Sitemap
AI Alignment

Aligning AI systems with human interests.

Approval-directed algorithm learning

8 min readFeb 21, 2016

--

Suppose that I can train an AI system to handle “small” problems, and would like to build an AI that handles “big” problems.

One approach is to train an AI to implement a process for handling the big problem. Effectively, we break the big problem into small problems of the form “what should I do next?”

This has been the focus of some recent work in deep learning. In that context, the idea is to supply some external memory or computational aids, and to train a neural network to use those resources. The network learns a map (current controller state, observation) → (new controller state, action), where the action may read or write to an external memory or use a computational aid. (This framework includes attentional mechanisms, which are also getting a lot of attention.)

These systems are usually trained end-to-end: we have some intended functionality, we let the controller run, and we reward the controller whenever it successfully implements the intended functionality. If there is supervision, it is given by comparing the learned behavior to some algorithm that is known to achieve the task. (For example, rewarding the controller if it looks at the same part of the input that the intended algorithm does.)

I am interested in algorithm learning when we don’t have a way to verify results, nor a preexisting implementation. I think that this setting is most relevant for AI control, and is also likely to be an important case for practical applications in the long-term.

Approval-directed computing

In order to train such a controller, we need a way to provide feedback on a transition from (current state, observation) → (next state, action).

The end-to-end approach is to actually execute the proposed transition, use the current version of the controller to continue execution from the resulting state, and use empirical or predicted value estimates as a training signal.

I’m interested in an alternative approach based on approval-maximization: a human reviewer assigns a score to a (state, observation) → (state, action) transition, and the system is trained to greedily maximize its score.

We score a decision without using any information about the results of that decision. Of course the reviewer can think about whether a decision will lead to the problem being solved correctly, and can use that information to help assign a score.

Desiderata

There are two related problems with applying approval-directed training to algorithm learning:

  • The human reviewer can’t make heads or tails of the internal state of the agent, and can’t understand the consequences of any proposed actions.
  • The actual quality of an action, such as writing to a memory location, depends critically on how the controller will behave in the future, and on the controller’s implicit interpretation of program state.
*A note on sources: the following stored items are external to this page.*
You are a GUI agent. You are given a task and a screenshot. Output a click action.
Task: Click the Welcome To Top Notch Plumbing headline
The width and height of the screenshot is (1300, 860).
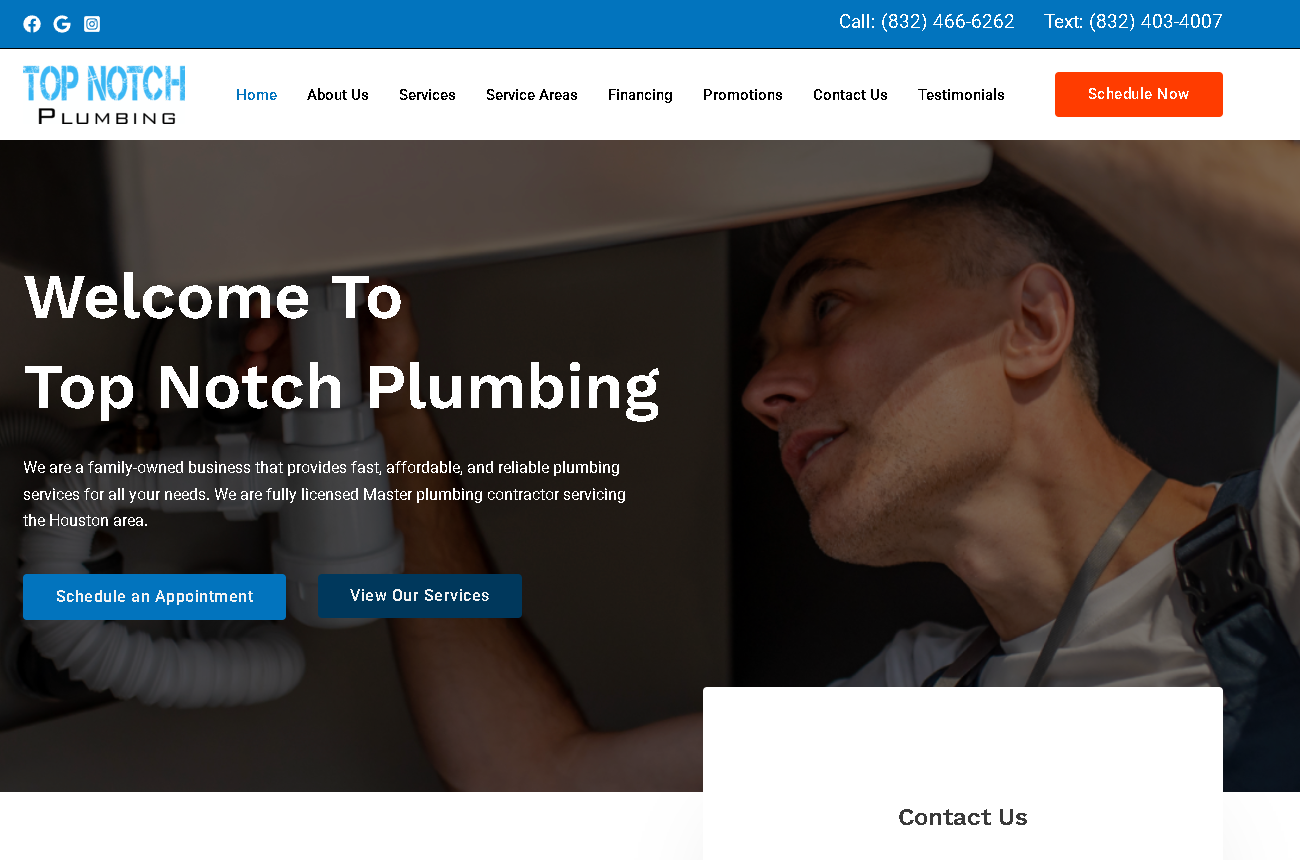pyautogui.click(x=342, y=342)
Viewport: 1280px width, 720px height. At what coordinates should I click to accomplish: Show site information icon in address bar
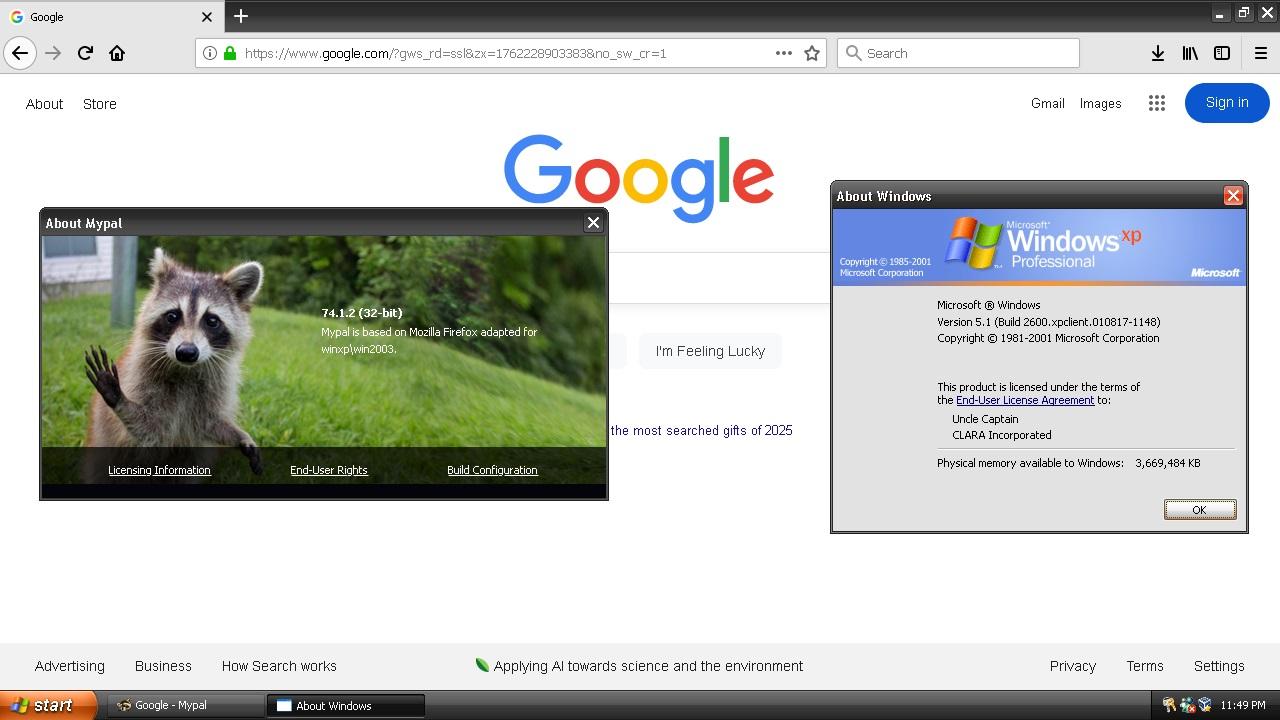pos(209,53)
For example, consider a human reviewer evaluating the action “Write the current input to memory location 1724.” What are they supposed to make of this instruction? How are they supposed to evaluate it?

Ideally, we would like to ensure:

  • the program state is comprehensible to a human, and
  • the semantics of the program state are fixed, rather than depending on the rest of the controller’s policy.
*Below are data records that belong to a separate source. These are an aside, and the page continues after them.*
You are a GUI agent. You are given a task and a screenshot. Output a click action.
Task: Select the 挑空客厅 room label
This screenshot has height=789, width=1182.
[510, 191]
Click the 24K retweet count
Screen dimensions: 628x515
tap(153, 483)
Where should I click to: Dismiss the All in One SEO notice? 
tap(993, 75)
Of course we will eventually want to build rich and complex program states, so these fixed semantics need to be powerful enough that we can use them to build up more complex abstractions.
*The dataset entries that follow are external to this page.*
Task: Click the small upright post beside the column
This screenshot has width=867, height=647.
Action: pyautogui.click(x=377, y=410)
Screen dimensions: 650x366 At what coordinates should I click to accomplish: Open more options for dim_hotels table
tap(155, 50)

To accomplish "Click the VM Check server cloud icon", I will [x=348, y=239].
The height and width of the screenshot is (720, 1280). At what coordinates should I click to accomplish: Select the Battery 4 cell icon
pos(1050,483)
Natural language, with its usual (imprecise) semantics, is an extremely convenient representation language for this purpose, and so we will seek a computational model whose states are defined in terms of natural language.

Annotated functional programming

Terms

Our computation is built out of terms: a term is a short natural language expression (the template) with n “slots,” together with n pointers to other terms (the arguments). For example, we might have a term with template “the pair with first element _ and second element _.”

We represent terms by enclosing them in braces, and plugging the arguments into the template. For example, we would represent the term from the last paragraph as {the pair with first element {x} and second element {y}}, where x and y are the arguments.

The semantics of terms are straightforward; you’ve probably guessed them already. The term from the last paragraph is analogous to the pair (x, y) in Python.

Views

A single term, together with all of its arguments, and all of their arguments, and so on, may be very large. A small controller will not be able to directly manipulate very large terms.

Instead, our controller will take as input the view of a set of terms.

The view of a set of terms consists of the template of each term, with the slots filled by special tokens {1}, {2}, … Two slots in the view are filled with the same token if and only if the corresponding slots in the original terms held the same pointer.

For example, the view of

  • {the tallest building in {San Jose}}
  • {the next flight from {San Jose} to {the oldest airport in {New York}}}

is

  • {the tallest building in {1}}
  • {the next flight from {1} to {2}}

Constructors

Similarly, rather than having our controller output terms, our controller will output term constructors.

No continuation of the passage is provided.